Gwen Davies is a writer, educator, and activist from Halifax, Nova Scotia. Gwen has been a Sustaining Donor to Inter Pares since 1991. This year, Inter Pares’ Fundraising Program Intern, Taina Roberts, spoke with Gwen about her longstanding commitment to Inter Pares, how small actions can make a big difference, and what gives her hope for the future. Here is what Gwen shared:
Gwen: It is important because it is a connection with the things I intend to do in the world and the ways I want to be. But it is not a reaction, it is an action. I really like that stable consistent action to be a part of my ongoing life. And I find the organization to remarkable in the many ways that it does things that are honourable, thoughtful, and conscientious. Whenever I see that bit come out of my account I sit and have this joyful moment and reflect on what it is and what it does, and how it is changing the world in its own small way. And that is profoundly good for me. It takes my intention and does something with it. This is the way that I can contribute at this time, by donating a bit of money, and that’s wonderful.
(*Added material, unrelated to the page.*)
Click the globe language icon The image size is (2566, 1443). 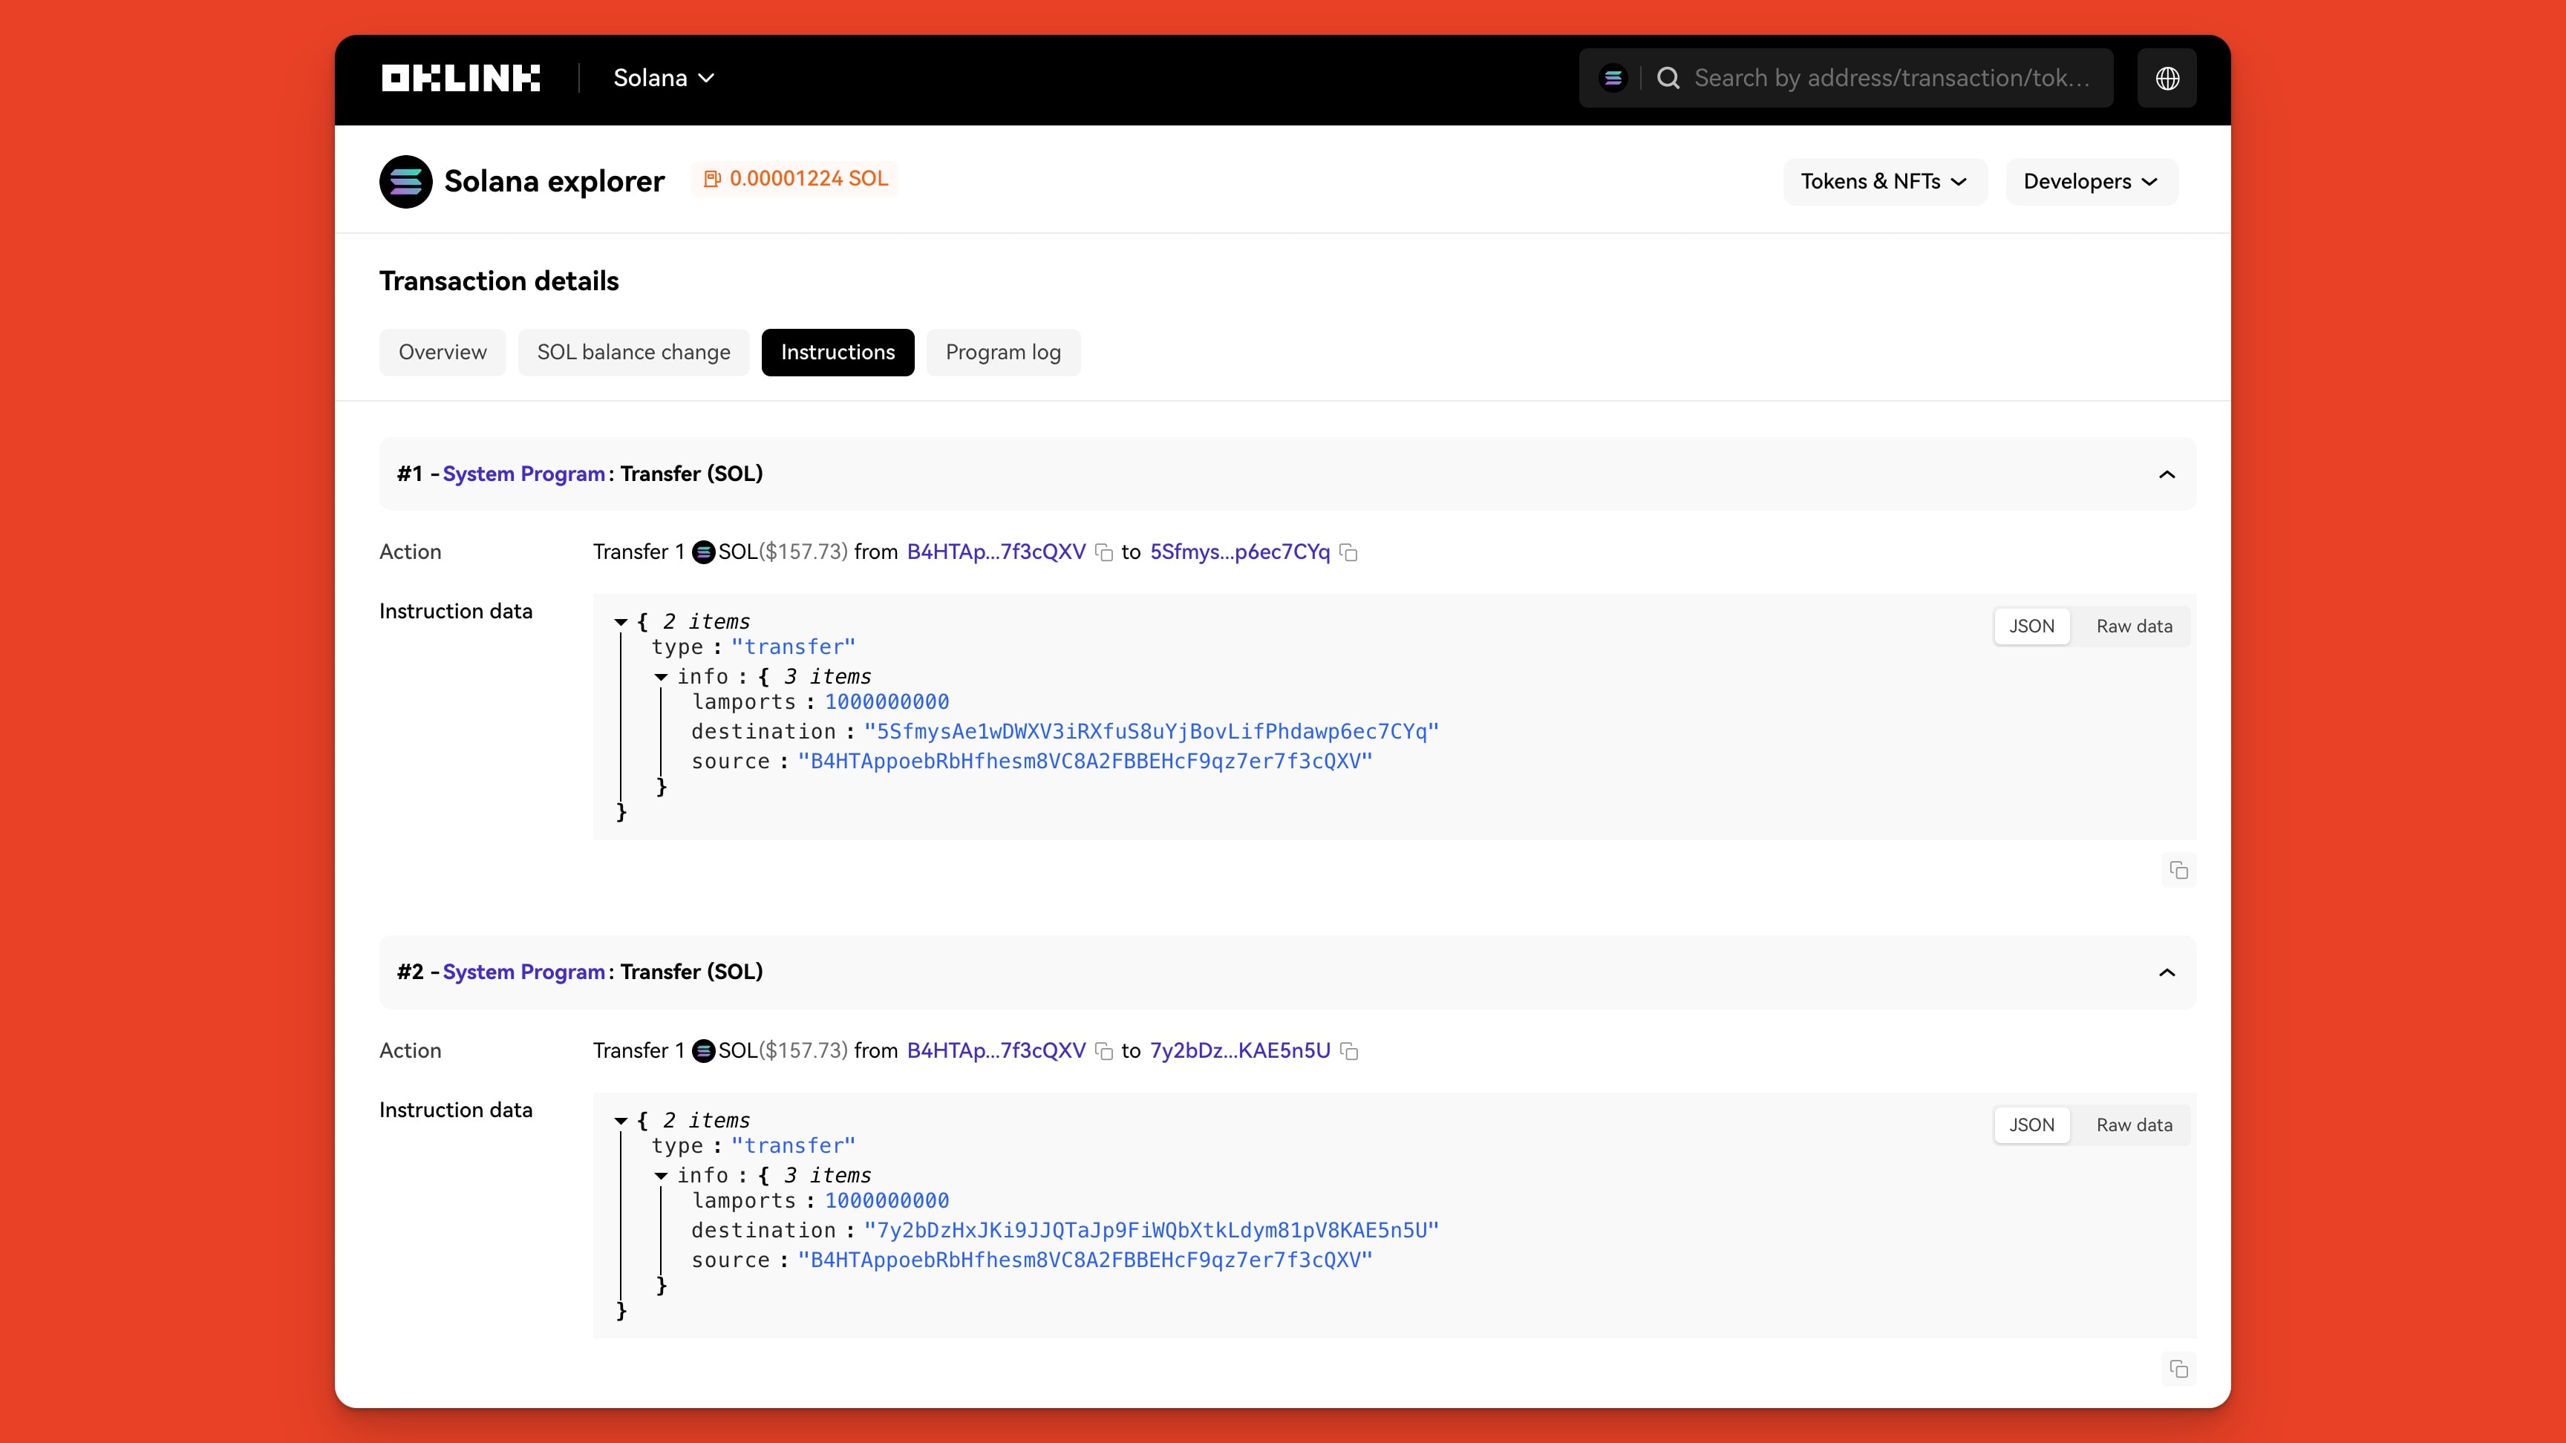coord(2167,78)
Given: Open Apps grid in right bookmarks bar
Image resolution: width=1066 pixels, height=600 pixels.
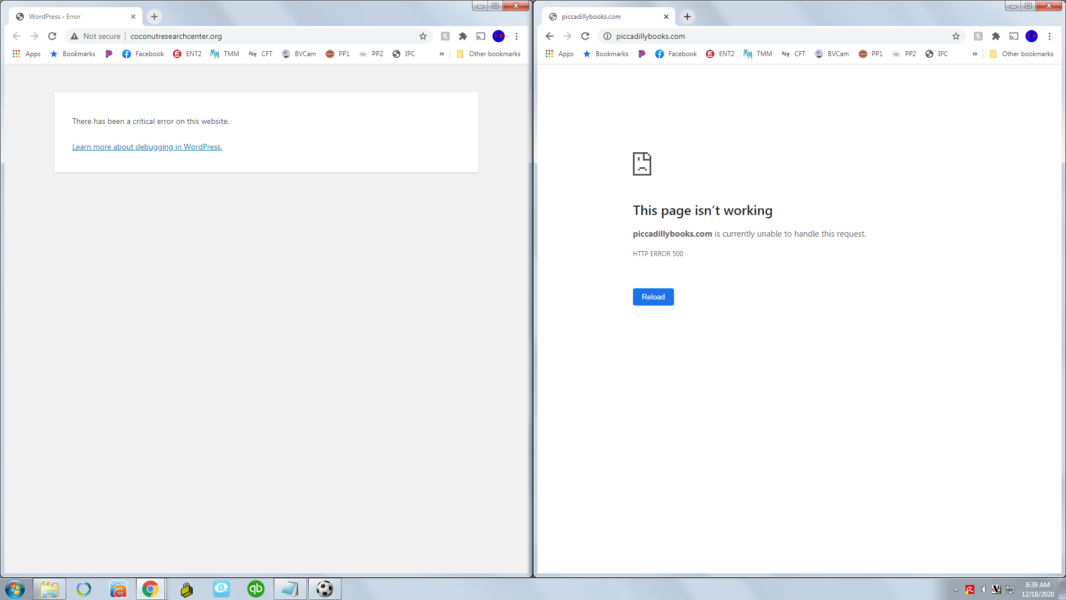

Gwen: One of my friends in university was Brian Murphy, and Brian was one of the people who instigated Inter Pares, and was there from close to the start. I kept in contact with him long after I moved from Ottawa to Halifax in the 70s. We spoke about Inter Pares and I was profoundly inspired by the organization and started to support it with monthly donations. I thought to put in a small amount and keep it sustainable; my income was and is precarious, which is my reality.
And I am not the only one with that reality. I am writer and I like write, and when I get a bit of money I travel somewhere and write. I believe small bits add up and I am able to maintain this amount for the long haul.
Gwen: One thing is that Inter Pares has always proven to be a reliable, solid organization, that always does what it intends to do. And always connects with reality from the point of view of the people it aims to support and for me that is the most important thing. It is reliable and sustainable and honorable.
Gwen: I feel a spectrum of things. At times to feel inadequate and I have to remind myself that I am doing well to maintain my donations, considering my circumstances. My donations are not something I put in and withdraw depending on my circumstances. It is always a little part of myself that I can rely on to not be selfish about and it is not something I pat myself on the back about. It makes me happy and makes me see a bit of something that makes a difference. This the best place I can put a small donation.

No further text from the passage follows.